There ARE opportunities for you. There ARE clients who will love working with you. There IS that dream job just waiting for you. There ARE people out there just waiting for you to walk into their life and make them better.
Once you see that and choose to believe in yourself, there is nothing that can stand in your way.
Identify Your Worth
Some people have had pessimistic, realistic, or just plain abusive families. Some people naturally get this “stay in your lane” garbage from society because of their race or gender. And there is an unfortunate many that get hit with both.
When you have people inside and outside your home putting you “in your place,” that can directly impact your self-worth. It can give the ugly green monster in your head all the fuel it needs to tear you down and make you feel like 💩.
But just like the mindset shift above, you can choose to see your self-worth differently. You can decide to step into your power and believe in yourself and your abilities to reach your goals.
If you are ready to overcome your demons, then it’s time to change the narrative.
First, identify the limiting beliefs you have around accomplishing your goals. Write them down… go ahead. I’ll wait…
Now, where did these little devils come from? Write those down too. Keeping a record of these is good because you’ll want to revisit them when your old narrative eventually starts poking around your mind.
Now, rewrite those beliefs to ones more aligned with your goals. Pro tip: Write them in the present tense.” I am,” not “I will,” or ”I’m gonna.”
Repeat these affirmations as needed. Post them on your walk. Make a vision board with your affirmations all around pictures of the future vision of your life. Write them down or say them out loud or to yourself in the mirror daily.
With consistency, the old belief will be crowded out by the new ones, and your power will be taken back. Ready to be used as a force for good!
Adopt a Growth Mindset
You know how I feel about a growth mindset. If you don’t, here’s last week’s blog post, where I discuss it.
In a nutshell, a growth mindset is a new way of viewing challenges and setbacks.
You can be on top of the world and feel like you have this mindset thing licked, and then a setback happens. Your imposter syndrome and old beliefs see an opportunity to step into the spotlight again and will come rearing their ugly heads again.
This is where the notes from the above section and a growth mindset come in handy. Rooted in abundance and confidence, a growth mindset says, “well, this sucks, but I can learn and grow from it.” You start to see the opportunities instead of the obstacles.
Setback: Lost a client.
Fixed/Scarcity Mindset: I must suck at what I do. I’m just lucky anyone wants to work with me at all, I guess. Maybe I should go back to my old job. Maybe this entrepreneur stuff isn’t for me.

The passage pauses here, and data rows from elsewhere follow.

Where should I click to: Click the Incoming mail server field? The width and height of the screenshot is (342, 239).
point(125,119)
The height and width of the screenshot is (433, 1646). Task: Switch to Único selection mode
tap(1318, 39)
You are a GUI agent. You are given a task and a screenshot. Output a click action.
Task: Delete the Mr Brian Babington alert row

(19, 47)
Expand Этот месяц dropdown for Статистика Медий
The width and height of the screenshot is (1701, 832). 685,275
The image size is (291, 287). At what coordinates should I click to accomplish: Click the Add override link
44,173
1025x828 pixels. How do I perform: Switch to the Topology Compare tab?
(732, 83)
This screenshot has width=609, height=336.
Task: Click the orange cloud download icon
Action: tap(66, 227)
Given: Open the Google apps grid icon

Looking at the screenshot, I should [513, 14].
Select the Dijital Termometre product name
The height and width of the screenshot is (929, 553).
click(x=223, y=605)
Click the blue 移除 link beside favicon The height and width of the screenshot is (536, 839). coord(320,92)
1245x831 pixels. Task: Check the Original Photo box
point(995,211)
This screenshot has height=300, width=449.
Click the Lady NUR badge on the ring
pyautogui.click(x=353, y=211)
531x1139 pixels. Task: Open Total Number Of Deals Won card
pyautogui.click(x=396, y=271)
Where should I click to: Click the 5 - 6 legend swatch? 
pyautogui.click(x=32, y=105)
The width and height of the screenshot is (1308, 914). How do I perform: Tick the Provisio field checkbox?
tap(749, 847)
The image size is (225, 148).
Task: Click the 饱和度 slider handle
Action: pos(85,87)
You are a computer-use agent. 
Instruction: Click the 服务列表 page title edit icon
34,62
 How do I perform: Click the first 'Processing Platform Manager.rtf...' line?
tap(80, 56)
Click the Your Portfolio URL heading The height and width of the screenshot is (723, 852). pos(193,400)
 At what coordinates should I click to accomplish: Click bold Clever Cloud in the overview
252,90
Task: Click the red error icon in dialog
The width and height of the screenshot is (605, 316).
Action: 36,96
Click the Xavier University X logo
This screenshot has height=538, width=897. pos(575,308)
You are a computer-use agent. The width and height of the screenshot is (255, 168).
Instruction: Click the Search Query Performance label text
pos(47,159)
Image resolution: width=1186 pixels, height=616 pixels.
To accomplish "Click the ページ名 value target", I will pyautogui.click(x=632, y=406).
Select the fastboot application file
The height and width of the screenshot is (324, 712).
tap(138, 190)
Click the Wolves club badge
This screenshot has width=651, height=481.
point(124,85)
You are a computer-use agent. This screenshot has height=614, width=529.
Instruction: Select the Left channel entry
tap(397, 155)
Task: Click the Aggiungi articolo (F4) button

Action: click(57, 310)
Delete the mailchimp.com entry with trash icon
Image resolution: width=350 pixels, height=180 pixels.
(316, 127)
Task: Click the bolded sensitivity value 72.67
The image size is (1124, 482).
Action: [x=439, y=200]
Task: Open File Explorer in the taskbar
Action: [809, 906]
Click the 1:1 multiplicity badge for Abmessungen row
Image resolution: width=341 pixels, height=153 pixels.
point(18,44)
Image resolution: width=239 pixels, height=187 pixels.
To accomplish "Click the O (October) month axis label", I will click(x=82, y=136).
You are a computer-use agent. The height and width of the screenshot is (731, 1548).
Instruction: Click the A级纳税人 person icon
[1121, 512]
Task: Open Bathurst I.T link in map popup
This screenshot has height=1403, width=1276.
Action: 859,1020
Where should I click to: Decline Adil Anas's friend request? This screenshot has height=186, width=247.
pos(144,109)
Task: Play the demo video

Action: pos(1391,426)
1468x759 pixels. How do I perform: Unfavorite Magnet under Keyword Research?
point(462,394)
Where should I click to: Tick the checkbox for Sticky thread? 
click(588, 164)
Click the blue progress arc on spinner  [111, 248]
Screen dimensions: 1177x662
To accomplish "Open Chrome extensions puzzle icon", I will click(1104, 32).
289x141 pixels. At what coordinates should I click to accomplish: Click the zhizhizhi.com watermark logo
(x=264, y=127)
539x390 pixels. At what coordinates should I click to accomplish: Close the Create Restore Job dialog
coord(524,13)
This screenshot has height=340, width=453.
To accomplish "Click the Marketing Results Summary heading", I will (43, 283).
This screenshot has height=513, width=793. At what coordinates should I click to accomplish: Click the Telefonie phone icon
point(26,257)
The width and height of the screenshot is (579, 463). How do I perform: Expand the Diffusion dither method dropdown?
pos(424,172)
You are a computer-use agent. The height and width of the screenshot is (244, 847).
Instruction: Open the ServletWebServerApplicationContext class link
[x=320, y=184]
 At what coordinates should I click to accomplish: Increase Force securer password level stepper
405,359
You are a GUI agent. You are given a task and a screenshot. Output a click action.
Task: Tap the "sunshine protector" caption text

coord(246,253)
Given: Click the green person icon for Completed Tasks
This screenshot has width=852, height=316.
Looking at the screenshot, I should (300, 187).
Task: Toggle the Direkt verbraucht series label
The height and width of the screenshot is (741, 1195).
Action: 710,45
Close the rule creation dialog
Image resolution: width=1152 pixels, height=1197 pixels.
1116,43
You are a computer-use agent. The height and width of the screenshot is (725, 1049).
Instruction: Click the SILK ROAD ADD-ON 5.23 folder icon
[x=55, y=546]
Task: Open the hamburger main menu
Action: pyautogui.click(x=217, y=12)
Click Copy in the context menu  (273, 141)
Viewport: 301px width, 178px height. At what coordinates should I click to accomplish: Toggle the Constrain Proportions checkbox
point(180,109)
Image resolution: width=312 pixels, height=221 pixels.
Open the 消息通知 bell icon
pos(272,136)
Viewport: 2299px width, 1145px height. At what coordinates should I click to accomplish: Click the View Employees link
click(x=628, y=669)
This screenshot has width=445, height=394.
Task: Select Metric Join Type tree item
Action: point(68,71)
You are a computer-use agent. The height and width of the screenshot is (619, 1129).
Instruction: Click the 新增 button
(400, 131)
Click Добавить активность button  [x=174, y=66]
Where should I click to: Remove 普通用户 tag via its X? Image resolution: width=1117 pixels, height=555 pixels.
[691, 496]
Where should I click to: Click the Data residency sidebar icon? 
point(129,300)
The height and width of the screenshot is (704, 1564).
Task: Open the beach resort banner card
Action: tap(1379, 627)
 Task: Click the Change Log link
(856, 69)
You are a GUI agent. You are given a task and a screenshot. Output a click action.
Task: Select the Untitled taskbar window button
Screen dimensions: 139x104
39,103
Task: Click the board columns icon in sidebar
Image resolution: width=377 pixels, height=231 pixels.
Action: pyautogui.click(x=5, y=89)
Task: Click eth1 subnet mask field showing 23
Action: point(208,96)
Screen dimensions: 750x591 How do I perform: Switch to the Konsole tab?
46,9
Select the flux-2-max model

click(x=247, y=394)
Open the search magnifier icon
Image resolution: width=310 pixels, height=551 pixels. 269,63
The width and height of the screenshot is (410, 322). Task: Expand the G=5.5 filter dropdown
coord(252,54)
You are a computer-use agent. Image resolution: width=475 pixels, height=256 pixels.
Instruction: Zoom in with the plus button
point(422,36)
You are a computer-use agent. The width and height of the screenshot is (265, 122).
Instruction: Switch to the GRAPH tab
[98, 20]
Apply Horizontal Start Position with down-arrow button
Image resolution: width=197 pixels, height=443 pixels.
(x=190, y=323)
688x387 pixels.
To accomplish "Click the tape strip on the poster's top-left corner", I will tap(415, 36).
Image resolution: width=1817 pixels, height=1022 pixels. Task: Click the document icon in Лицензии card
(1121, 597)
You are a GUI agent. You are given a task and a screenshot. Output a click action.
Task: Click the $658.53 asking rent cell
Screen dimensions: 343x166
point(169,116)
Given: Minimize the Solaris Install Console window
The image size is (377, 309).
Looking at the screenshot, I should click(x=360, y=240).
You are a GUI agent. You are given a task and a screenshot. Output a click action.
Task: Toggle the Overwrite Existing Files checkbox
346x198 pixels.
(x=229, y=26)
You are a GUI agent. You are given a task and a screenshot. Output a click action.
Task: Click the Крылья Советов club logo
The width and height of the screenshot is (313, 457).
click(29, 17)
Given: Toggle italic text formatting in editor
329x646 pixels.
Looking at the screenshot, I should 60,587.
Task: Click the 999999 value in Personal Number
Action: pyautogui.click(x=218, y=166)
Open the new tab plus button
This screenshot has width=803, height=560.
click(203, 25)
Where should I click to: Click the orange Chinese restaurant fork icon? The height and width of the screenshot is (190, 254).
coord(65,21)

Growth Mindset: What could I have done better? Was this really a loss, or did I gain an opening for someone more aligned with me?
Fixed/Scarcity Mindset: I’m unloveable. I will never find someone to love me the way I want. Maybe I’m too picky. Maybe I’m a bad partner…
Growth Mindset: What are the things I could improve in myself? What are the things I am going to look for in a partner from now on? I learned…
See how that works? You’re not negating your mistakes. You see them as an opportunity for growth and a stepping stone on your path to your goal. It’s not limiting, and it’s not as mean.
Bonus tip: Start talking to yourself like you would talk to someone you dearly love, like your child or best friend. Start believing in yourself as much as JVN believes in you.
I hope this was helpful. It’s time to get over the ugly green monster in your head and become the person you were always meant to be. Be the rebel! Break free from the grey path of normalcy and start walking the rainbow path of possibilities.